Track 7: FIRE, Presentation 1

A Stitch in Time: How Fire-Retardant-Treated Wood Helped Save the Washington Monument 

Mike Eckhoff, PhD

Hoover Treated Wood Products, Inc. 

meckhoff@frtw.com


Fire-retardant-treated wood (FRTW) products are any wood products that exhibit reduced surface-burning characteristics and resist the propagation of fire when impregnated with chemicals. Fire-retardant treatment of wood improves fire performance by greatly reducing the amount of flammable gases released, thus reducing the rate at which flames spread over the surface. Treatments reduce the amount of heat available or released by the volatiles during the initial stages of fire and result in the wood self-extinguishing once the primary source of external fuel is exhausted. FRTW’s effectiveness has been demonstrated through various military and civilian projects over the past century, including as the decking material for the U.S.S. Nashville (PG-7) and the U.S.S. Maine (ACR-1) in the late 1800s, the scaffolding and formwork for concrete buildings constructed for the 1939 New York World’s Fair, and for 17 dirigible hangars built in the U.S. during World War II. Perhaps the most unrealized but most recognizable example of how FRTW has been used is the Public Works Administration’s Project Number 365—the emergency repair of the Washington Monument in Washington, D.C., in 1934. 

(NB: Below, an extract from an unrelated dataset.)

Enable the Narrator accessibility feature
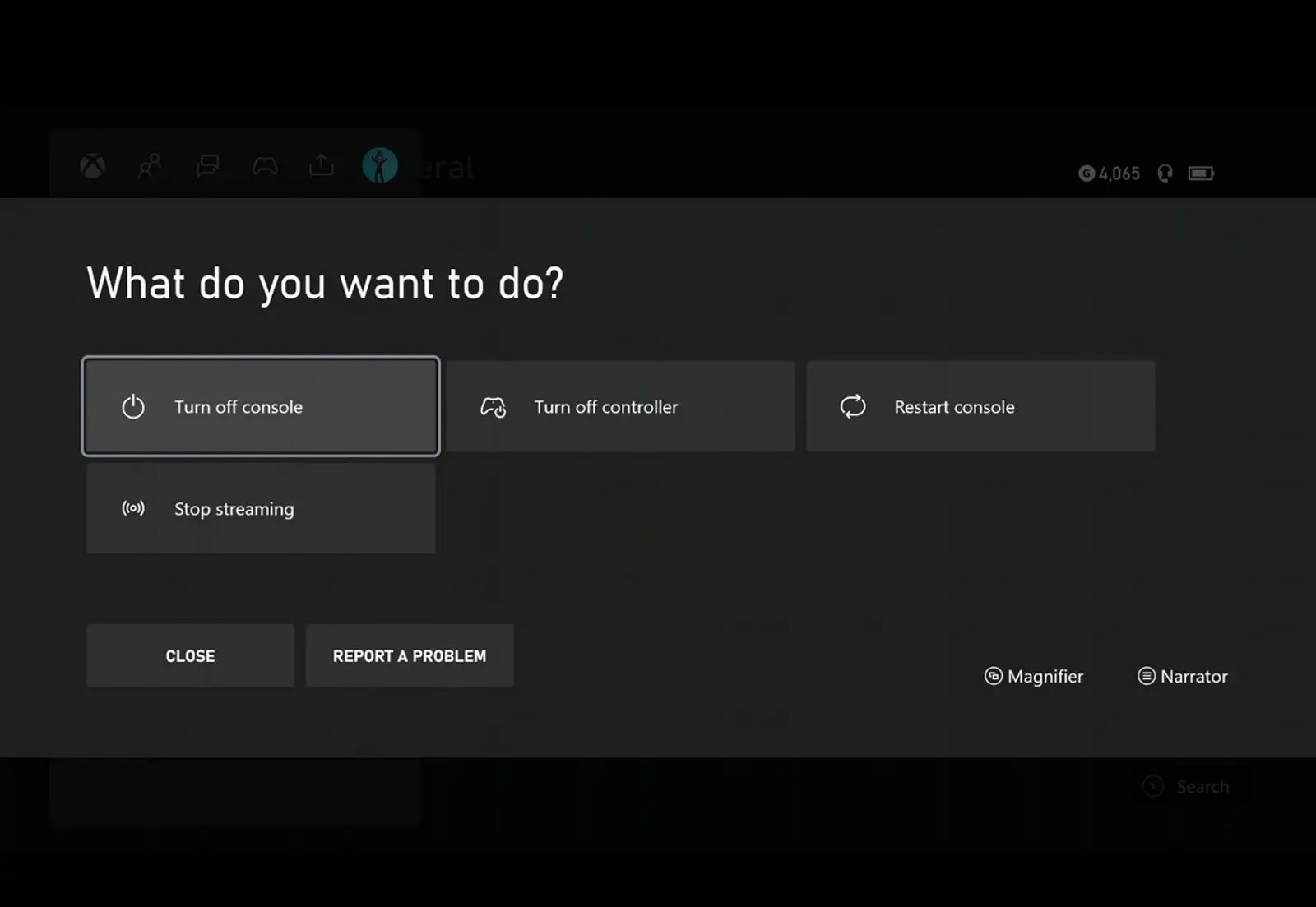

Construction on the Monument began when its cornerstone, a donated 24,500-pound block of coarse-grained Texas marble from a quarry located near Texas, Maryland, was laid on July 4, 1848. Controversy in the mid-1850s and the outbreak of the Civil War caused construction to stall until the nation’s Centennial, when Congress charged the U.S. Army Corps of Engineers (ACE) with finishing the Monument, albeit with a simpler single-obelisk design. However, the original quarry had closed, leaving the ACE scrambling for a replacement. The ACE chose to initially clad using dolomitic Stockbridge marble from a quarry in Sheffield, Massachusetts. Problems with stone quality and delivery delays led the ACE to switch to a fine-grained Cockeysville marble from a quarry near Baltimore, Maryland, in 1880, which was used to finish the obelisk’s exterior in 1884. To this day, all three types of marble can be seen by their different colors on the Monument’s exterior. 

By the time the National Park Service (NPS) was given jurisdiction over the Monument from the ACE in 1933, the agency had to address a half-century’s worth of neglect. The different types of marble and construction techniques used over the prior century meant the Monument’s mortar was more prone to spalling. For years, this spalling allowed rainwater to seep into the Monument’s walls, through the outer marble layer and into the inner granite layer, putting its structural integrity into jeopardy. 

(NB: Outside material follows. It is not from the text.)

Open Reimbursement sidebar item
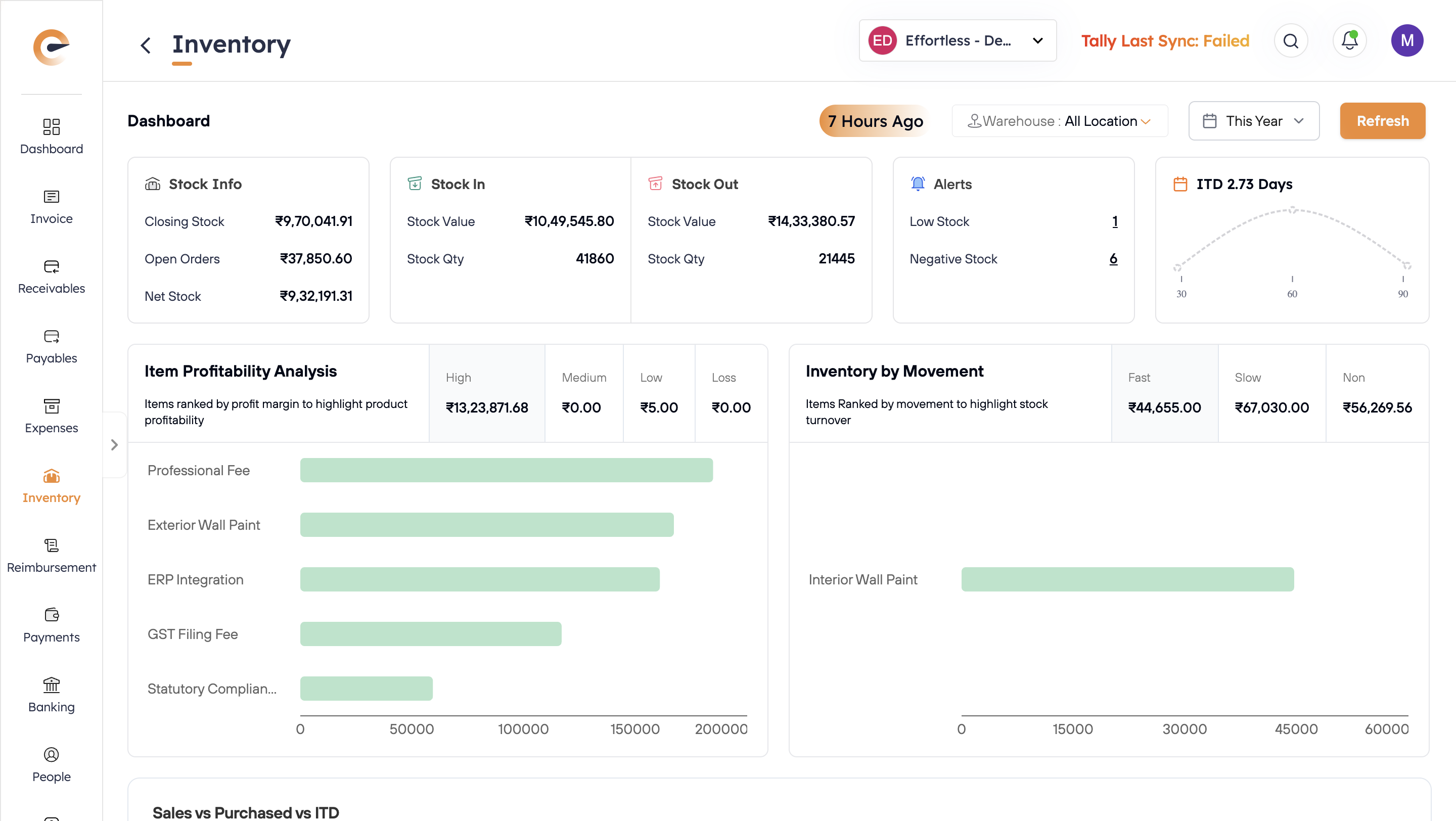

The NPS responded with a $100,000 appropriation via the Depression Era’s Public Works Administration (Project No. 365), which would pay for cleaning and repairing the Monument and for the necessary scaffolding. The scaffolding would be constructed of steel pipe with vertical panel joints spaced to allow for placing the wood plank platforms sufficiently close enough to the Monument to complete the work. The wood planks were required by the NPS to be “thoroughly preserved against fire by impregnation with chemicals.” In other words, only FRTW would work. At the time, a Class D fire-retardant treatment is what was recommended for scaffolding. However, engineers in the NPS concluded that a stronger Class C fire-retardant treatment, which is designed more for “structural timber” applications and would “not appreciably weaken the wood or cause staining on the marble” due to leaching from rain or the cleaning operations, would be needed. Approximately 60,000 board feet of Class C Douglas fir FRTW dimensional lumber were used in 13 platforms to repair the Monument. Thanks to the use of and the inherent safety of the FRTW, the Washington Monument was repaired in just five months, remained open to visitors while being repaired, and remains standing today. 

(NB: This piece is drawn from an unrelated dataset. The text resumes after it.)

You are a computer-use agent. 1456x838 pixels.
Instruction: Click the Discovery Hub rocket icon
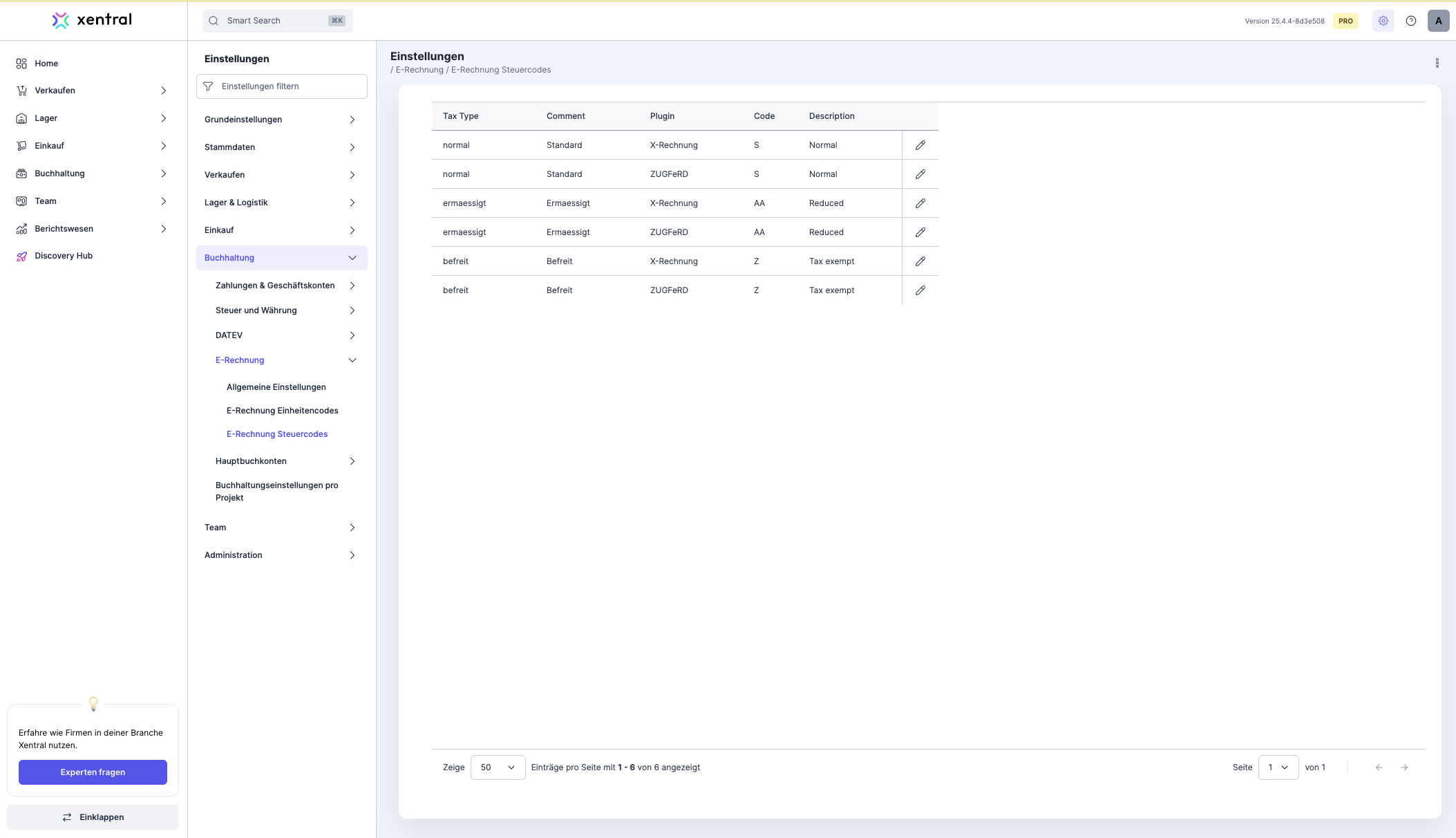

Mike Eckhoff is a public policy expert with nearly 20 years of experience in the forest products industry. Since 2017, he has been a Codes and Education Specialist for Hoover Treated Wood Products, Inc., providing technical expertise on fire-retardant-treated wood (FRTW) to architects (AIA-accredited seminars; HSW credit), building/fire officials (ICC Preferred Education Provider), designers, engineers, foresters, students, and wildland firefighters. He has written over a dozen peer-reviewed articles and has given hundreds of invited presentations to firms, agencies, and other audiences throughout the U.S., all with a focus on sustainable wood products, including FRTW, and how they improve forest health and reduce wildfire risks simultaneously.